Early Conversion to Once-Daily MeltDose® Extended-Release Tacrolimus (LCPT) in Liver Transplant Patients.
Leonie S Jochheim, Anne Hörster, Alexandra Frey, Kerstin Herzer, Dieter Paul Hoyer, Knut M Nowak, Ulf P Neumann, Hartmut Schmidt, Jassin Rashidi-Alavijeh, Moritz Passenberg, Katharina Willuweit
Abstract
Open AccessBackground: Switching stable liver transplant (LT) recipients from twice-daily immediate-release tacrolimus (IR-Tac) to once-daily MeltDose® extended-release tacrolimus (LCPT) has been proven safe and well tolerated. Moreover, the switch has been associated with enhanced treatment adherence, improvement of tremors, and preserved renal function. Here, we hypothesized that switching to LCPT early after LT may enhance long-term patient outcomes significantly. Methods: This single-center, observational study investigated the long-term safety of LCPT in a large cohort of LT recipients (n = 100). Allograft function, emerging adverse events, the incidence of rejection reactions, renal function, lipid and glucose metabolism, and treatment adherence were assessed over 24 months. Results: In 56% of patients, the switch was conducted within 4 weeks post-transplantation. Adverse events occurred in 90% of patients during the 24-month follow-up, including gastrointestinal complications (28%), neurological symptoms (28%), skin disorders (26%), metabolic disorders (22%), and fatigue (18%).

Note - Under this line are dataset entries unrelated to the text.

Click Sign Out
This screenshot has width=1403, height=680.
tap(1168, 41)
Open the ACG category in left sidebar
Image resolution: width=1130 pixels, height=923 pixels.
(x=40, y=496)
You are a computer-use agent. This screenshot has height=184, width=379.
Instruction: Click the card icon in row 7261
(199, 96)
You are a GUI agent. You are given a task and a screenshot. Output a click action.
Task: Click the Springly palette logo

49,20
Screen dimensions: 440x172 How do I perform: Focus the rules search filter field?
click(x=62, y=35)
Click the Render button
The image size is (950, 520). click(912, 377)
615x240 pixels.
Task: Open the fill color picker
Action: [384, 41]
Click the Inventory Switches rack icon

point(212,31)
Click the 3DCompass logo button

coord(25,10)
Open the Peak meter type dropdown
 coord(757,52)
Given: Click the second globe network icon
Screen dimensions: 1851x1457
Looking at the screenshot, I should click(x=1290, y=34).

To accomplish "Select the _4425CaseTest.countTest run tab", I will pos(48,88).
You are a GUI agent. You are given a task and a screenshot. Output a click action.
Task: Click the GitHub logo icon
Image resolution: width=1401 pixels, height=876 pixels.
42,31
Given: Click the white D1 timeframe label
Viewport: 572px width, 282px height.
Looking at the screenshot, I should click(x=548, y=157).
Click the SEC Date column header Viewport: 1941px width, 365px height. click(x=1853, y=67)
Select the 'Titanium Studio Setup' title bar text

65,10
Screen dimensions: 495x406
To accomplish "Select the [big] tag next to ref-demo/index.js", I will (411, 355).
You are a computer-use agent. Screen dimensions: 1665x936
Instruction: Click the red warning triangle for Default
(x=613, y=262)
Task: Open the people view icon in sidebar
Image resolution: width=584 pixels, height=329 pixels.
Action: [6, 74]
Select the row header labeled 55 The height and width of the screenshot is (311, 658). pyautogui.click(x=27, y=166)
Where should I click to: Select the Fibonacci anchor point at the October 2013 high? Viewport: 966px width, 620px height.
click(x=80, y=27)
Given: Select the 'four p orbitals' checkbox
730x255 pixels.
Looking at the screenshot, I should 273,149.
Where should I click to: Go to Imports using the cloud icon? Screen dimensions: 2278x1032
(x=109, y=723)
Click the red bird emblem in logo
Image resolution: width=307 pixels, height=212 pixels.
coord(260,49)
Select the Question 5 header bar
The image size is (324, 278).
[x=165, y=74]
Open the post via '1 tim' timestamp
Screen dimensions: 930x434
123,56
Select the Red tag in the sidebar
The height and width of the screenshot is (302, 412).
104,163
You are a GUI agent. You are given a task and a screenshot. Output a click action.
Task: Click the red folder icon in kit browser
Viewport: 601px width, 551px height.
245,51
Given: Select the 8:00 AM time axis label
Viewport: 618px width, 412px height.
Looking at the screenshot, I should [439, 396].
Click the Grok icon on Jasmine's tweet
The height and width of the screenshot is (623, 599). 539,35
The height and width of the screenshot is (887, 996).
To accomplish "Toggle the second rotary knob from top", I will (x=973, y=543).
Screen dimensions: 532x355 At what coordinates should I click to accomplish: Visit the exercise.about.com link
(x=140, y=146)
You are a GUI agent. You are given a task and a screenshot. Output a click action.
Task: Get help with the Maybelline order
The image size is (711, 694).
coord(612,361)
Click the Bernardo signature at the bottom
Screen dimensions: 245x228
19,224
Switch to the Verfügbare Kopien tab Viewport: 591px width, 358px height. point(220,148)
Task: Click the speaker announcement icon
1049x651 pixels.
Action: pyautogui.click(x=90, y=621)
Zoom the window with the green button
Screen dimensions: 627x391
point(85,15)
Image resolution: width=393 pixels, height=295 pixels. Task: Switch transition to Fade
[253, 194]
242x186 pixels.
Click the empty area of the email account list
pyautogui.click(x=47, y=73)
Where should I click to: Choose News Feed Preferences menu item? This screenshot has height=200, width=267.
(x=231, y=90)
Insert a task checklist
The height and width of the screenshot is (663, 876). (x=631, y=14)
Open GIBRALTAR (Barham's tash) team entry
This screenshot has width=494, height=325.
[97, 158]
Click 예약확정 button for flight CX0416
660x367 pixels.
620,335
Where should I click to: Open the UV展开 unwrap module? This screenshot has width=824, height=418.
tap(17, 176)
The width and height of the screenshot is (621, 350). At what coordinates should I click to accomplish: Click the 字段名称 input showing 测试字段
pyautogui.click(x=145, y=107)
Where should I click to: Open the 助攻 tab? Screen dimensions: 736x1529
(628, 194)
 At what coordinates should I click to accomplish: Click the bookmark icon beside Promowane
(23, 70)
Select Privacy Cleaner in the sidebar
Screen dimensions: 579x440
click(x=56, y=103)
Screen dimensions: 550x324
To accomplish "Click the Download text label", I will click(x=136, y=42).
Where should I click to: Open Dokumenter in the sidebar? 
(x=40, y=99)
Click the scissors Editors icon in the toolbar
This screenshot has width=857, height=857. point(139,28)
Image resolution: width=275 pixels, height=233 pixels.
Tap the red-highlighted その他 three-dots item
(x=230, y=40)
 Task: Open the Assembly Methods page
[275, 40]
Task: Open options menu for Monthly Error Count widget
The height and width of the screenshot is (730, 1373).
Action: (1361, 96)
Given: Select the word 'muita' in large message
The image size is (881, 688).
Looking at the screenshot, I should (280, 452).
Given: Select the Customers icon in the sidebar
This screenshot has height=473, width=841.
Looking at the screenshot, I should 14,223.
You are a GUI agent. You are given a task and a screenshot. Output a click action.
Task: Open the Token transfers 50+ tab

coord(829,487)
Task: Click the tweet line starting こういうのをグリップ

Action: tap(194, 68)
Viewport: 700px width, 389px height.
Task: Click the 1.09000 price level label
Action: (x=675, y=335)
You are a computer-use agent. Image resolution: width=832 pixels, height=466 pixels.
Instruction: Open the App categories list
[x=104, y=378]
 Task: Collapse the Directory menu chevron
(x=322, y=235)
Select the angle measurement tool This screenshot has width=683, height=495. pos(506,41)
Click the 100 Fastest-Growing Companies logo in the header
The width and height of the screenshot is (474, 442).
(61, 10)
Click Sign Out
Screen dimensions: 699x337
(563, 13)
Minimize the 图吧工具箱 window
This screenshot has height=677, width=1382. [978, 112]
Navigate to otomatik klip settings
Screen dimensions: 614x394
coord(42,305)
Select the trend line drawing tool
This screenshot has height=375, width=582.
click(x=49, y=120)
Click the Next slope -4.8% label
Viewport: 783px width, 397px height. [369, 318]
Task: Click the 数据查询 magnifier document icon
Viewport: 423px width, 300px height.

Seven patients (7%) developed renal insufficiency, and five patients (5%) developed renal failure. Three episodes of chronic graft rejection reactions (3%) and a single transplant failure (1%) were observed over 24 months. LCPT was discontinued in 10 patients. Liver and renal function markers, blood lipids (cholesterol and triglycerides), and glucose levels remained stable over the 24-month follow-up. However, 58% of LT recipients had one of their liver function markers elevated at baseline (i.e., before the switch), 28% had low glomerular filtration rate (GFR < 60 mL/min/1.73 m2), and 18% had high serum creatinine (>1.3 mg/dL). In these subgroups, the early switch to LCPT was associated with a significant decrease in liver enzymes (p < 0.001 for alanine transaminase; p = 0.032 for gamma-glutamyl transferase; and p < 0.001 for total bilirubin) and a significant decrease in serum creatinine levels (p < 0.001). Self-reported treatment adherence was good and consistent throughout the study. Conclusions: The early switch from IR-Tac to LCPT was safe and effective in our cohort and may be particularly beneficial for patients with suboptimal liver and renal function following LT.